- **DIRECTIONS FOR THIS TASK**:
Return the stretch of the Stardust fire article from "Giving evidence on" through "at the premises.", copied exactly.

Start of STUDY TEXT

Nothing fire service could have done to prevent deaths of Stardust fire victims, says expert
The aftermath of the Stardust fire in February 1981, in which 48 people died. File picture: Donal Sheehan/Irish Examiner Archive
There was nothing the fire service could have done to prevent the deaths of the victims of the Stardust fire on the night, despite the first appliance arriving less than 10 minutes after the initial 999 call made from inside the club, fresh inquests have heard.
Furthermore, the task facing the first firefighters on the scene was “unprecedented” and something which was “extremely difficult to plan for”.
Giving evidence on Wednesday, expert Mark Ross said: “I don’t think anything done before or during that incident would’ve changed the outcome. Can I be certain? No. But I think it’s highly unlikely.
“You could liken it to something like Grenfell, turning up to that.”
Separately, another expert told the 13-person jury that numerous bylaws related to the operation of the Stardust were not complied with, including matters related to exit doors and fire safety measures at the premises.
Having now sat for over 100 days, the fresh inquests for the 48 people who died is nearing its conclusion with the testimony of fire experts as to the cause of the fire, the emergency response and the evacuation of the building.
In the early hours of February 14, 1981, a fire swept through the ballroom in North Dublin just at the close of a disco dancing competition. The average age of the deceased was just 19, and new inquests were ordered after sustained campaigns by families for fresh inquiries into the disaster.
Looking at the response from firefighters who rushed to the scene, Mr Ross — who worked for London Fire Brigade for 28 years — said within a few minutes, the seriousness of the fire was recognised in the control room on Tara Street.
He said when the first crews arrived, the main priorities would have been to get fire fighting apparatus in place, a steady water supply and begin rescue attempts for those trapped inside.
"It was a sound tactic in my opinion,” he said. “I don’t think I’d have done anything differently to that. They did the best they could with those limited resources. It was clearly a challenging situation. That’s an underestimate, really, for what they faced.”
The jury heard how at least three people were rescued from one set of toilets and five from another near the front of the building. Just a few weeks before, metal plates had been welded to block access to the windows of these toilets. It was claimed this was done to prevent drink or weapons being passed through the windows to those inside.
Mr Ross said the firefighters in the building would have faced difficult choices about whether to try to remove someone from the premises or look for someone who perhaps had a better chance of survival.

End of STUDY TEXT
Start of MATERIAL SUPPLIED

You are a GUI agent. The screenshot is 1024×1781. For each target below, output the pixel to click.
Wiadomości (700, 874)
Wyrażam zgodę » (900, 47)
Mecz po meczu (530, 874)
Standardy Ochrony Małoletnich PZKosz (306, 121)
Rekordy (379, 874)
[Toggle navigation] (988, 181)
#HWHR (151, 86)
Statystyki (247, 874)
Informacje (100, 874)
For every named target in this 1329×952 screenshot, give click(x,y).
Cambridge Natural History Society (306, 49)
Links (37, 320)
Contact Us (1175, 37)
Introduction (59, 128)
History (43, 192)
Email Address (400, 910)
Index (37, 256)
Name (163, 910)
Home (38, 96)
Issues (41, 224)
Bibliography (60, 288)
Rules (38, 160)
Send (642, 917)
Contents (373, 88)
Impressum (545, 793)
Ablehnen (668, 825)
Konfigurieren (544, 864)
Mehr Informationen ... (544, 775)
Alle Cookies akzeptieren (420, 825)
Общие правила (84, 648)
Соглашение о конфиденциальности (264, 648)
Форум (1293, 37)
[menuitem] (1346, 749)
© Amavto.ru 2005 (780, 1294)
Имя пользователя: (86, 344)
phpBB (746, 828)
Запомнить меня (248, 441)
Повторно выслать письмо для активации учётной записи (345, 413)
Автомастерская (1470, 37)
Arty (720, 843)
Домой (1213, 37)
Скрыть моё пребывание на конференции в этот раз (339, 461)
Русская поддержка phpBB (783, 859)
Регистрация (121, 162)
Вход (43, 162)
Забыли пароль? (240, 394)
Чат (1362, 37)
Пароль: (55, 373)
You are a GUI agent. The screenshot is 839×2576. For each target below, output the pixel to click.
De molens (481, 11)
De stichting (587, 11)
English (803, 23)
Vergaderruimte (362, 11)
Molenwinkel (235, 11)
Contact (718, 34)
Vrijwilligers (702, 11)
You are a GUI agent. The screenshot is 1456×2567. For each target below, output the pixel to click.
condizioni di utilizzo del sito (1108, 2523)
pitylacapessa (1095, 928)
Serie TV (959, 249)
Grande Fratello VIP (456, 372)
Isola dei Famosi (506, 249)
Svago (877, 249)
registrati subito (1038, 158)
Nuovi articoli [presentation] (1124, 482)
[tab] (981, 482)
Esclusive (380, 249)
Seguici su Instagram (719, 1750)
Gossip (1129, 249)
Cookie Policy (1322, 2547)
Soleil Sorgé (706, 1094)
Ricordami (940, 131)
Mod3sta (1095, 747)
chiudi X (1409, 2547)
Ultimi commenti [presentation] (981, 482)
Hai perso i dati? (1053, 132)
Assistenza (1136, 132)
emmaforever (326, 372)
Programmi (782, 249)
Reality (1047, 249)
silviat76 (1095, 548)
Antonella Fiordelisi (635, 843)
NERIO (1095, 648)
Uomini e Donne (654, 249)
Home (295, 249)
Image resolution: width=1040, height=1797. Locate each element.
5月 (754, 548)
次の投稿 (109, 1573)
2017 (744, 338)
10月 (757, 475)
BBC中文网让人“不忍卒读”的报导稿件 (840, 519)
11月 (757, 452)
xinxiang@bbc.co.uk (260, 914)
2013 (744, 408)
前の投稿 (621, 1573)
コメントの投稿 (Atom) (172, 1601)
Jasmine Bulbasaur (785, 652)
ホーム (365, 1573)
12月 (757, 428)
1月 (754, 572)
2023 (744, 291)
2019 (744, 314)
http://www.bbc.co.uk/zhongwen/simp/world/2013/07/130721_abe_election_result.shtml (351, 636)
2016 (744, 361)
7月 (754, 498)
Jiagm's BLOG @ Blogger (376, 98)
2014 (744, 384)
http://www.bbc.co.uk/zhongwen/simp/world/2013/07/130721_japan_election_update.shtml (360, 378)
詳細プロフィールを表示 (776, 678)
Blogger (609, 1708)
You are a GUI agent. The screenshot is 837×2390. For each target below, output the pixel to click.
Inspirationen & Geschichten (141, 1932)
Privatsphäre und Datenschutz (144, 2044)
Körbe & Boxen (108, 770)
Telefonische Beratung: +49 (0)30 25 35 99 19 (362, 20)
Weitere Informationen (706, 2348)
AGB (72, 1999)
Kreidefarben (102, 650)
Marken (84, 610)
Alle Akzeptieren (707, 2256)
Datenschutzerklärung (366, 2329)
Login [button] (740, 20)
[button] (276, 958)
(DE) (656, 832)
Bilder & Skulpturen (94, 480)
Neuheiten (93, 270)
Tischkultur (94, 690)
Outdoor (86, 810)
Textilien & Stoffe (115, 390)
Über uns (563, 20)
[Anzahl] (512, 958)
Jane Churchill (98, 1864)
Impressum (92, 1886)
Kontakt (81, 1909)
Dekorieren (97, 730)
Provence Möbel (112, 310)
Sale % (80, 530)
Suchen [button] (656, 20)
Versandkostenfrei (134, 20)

End of MATERIAL SUPPLIED

- **RESULT OF THE EXERCISE**:
Giving evidence on Wednesday, expert Mark Ross said: “I don’t think anything done before or during that incident would’ve changed the outcome. Can I be certain? No. But I think it’s highly unlikely.
“You could liken it to something like Grenfell, turning up to that.”
Separately, another expert told the 13-person jury that numerous bylaws related to the operation of the Stardust were not complied with, including matters related to exit doors and fire safety measures at the premises.